== WORK TASK ==
Your answer must be a word-for-word copy of the data.

== Data entries ==
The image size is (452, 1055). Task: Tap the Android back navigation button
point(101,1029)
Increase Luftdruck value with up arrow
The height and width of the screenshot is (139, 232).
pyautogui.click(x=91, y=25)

== REPLY TO THE EXERCISE ==
The image size is (452, 1055). Task: Tap the Android back navigation button
point(101,1029)
Increase Luftdruck value with up arrow
The height and width of the screenshot is (139, 232).
pyautogui.click(x=91, y=25)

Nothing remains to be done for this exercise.